Supplied records ::
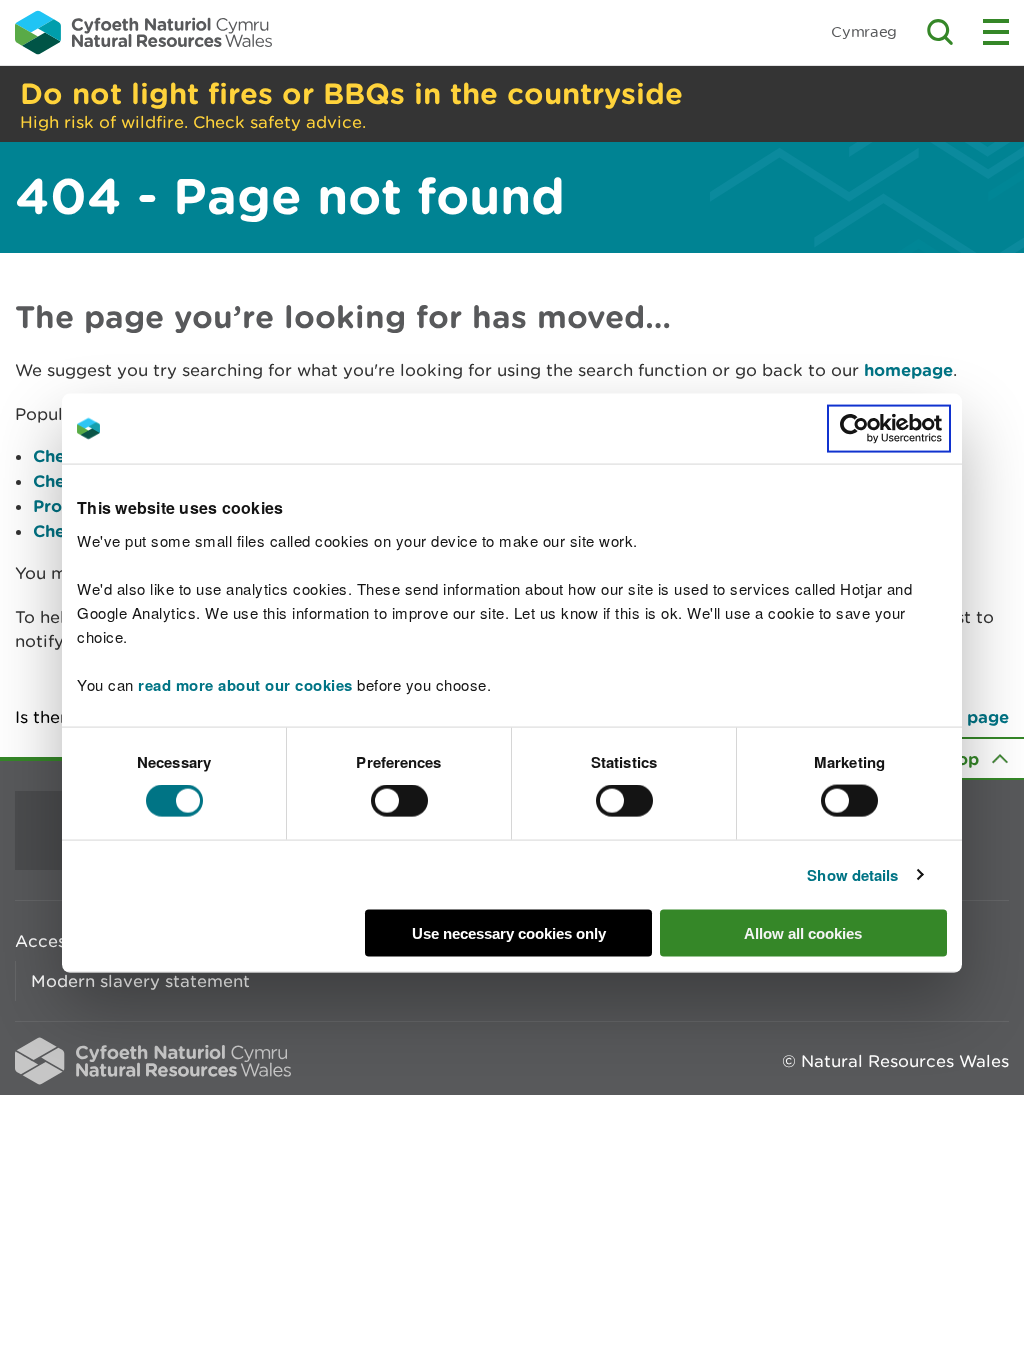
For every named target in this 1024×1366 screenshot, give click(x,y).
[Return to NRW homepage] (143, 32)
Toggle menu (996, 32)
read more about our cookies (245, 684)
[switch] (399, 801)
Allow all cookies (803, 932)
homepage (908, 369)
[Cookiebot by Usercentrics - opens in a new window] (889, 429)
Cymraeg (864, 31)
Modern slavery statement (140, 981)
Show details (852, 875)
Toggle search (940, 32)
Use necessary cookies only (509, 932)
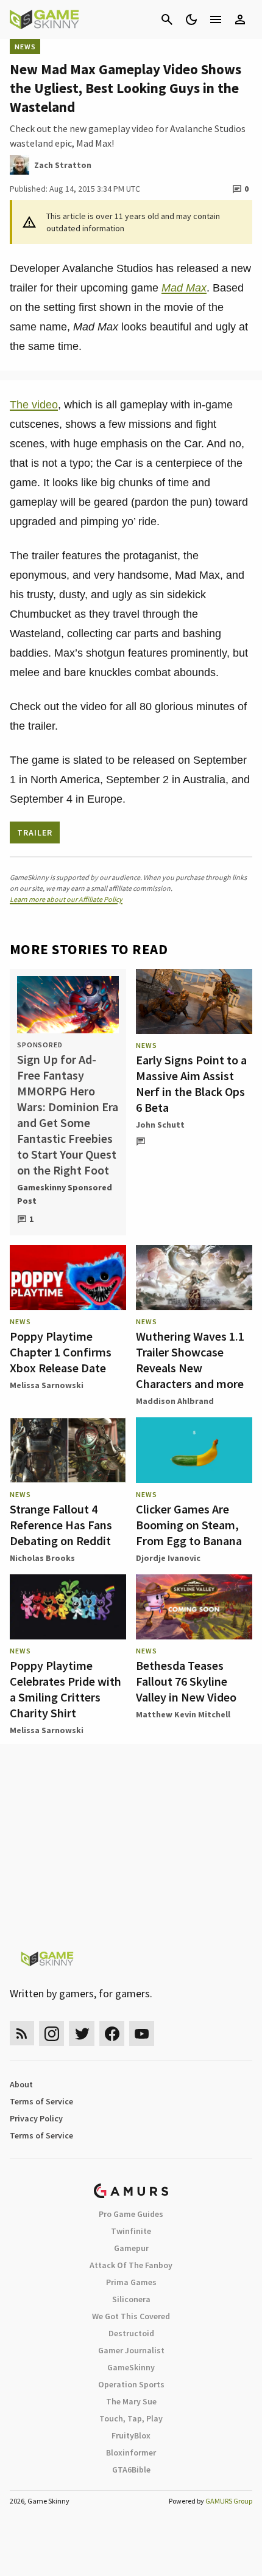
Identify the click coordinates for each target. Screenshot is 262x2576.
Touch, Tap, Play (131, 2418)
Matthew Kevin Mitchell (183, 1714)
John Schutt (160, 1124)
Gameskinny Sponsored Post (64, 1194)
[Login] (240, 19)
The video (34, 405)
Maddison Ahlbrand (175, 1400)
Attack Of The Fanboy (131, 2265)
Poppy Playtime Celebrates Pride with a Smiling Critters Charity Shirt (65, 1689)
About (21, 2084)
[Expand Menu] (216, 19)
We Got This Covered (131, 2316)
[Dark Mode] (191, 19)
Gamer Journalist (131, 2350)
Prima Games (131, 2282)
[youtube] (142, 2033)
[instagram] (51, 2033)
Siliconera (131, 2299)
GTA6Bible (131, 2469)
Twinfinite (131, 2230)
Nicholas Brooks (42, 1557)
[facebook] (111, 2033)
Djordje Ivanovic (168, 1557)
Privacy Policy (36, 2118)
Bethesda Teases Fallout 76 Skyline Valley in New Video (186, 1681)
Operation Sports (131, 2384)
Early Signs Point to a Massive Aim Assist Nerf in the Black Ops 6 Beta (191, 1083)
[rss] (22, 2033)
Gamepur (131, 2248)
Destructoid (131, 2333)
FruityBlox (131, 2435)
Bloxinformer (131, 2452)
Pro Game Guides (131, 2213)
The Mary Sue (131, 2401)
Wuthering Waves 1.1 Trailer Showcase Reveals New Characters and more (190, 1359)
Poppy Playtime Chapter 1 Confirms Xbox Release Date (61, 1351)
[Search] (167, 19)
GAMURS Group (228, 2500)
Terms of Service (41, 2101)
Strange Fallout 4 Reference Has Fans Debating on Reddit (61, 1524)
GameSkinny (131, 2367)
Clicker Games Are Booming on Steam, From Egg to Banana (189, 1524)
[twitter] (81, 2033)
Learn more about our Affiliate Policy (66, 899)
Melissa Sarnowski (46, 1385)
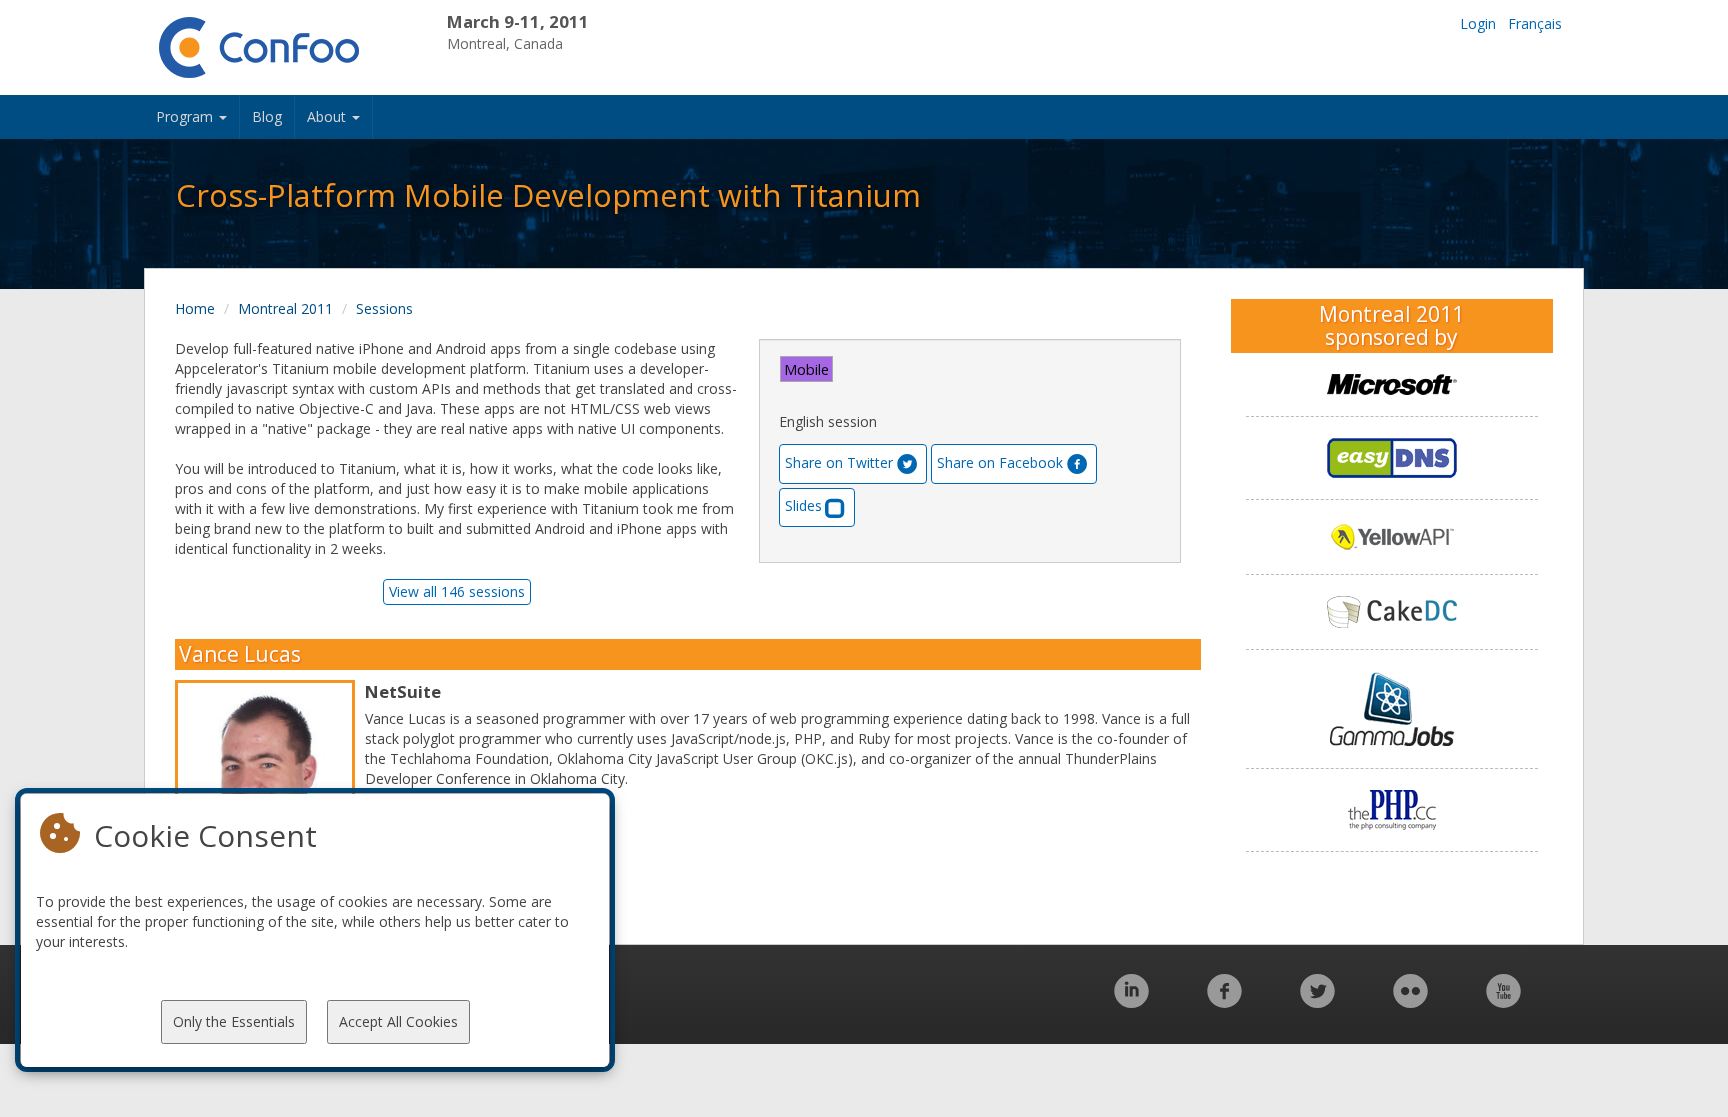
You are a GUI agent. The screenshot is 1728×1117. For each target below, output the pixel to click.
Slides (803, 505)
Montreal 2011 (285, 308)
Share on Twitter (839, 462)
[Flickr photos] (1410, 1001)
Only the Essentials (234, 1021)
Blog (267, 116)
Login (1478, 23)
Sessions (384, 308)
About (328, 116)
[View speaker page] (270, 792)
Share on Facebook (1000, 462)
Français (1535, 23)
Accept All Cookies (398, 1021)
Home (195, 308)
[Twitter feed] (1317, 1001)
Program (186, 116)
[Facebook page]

Your goal :: Whenever the string "more" occurs in a line of the entries above, copy that line.

Task response ::
read more about our cookies (245, 684)
Wuthering Waves 1.1 Trailer Showcase Reveals New Characters and more (190, 1359)
Learn more about our Affiliate Policy (66, 899)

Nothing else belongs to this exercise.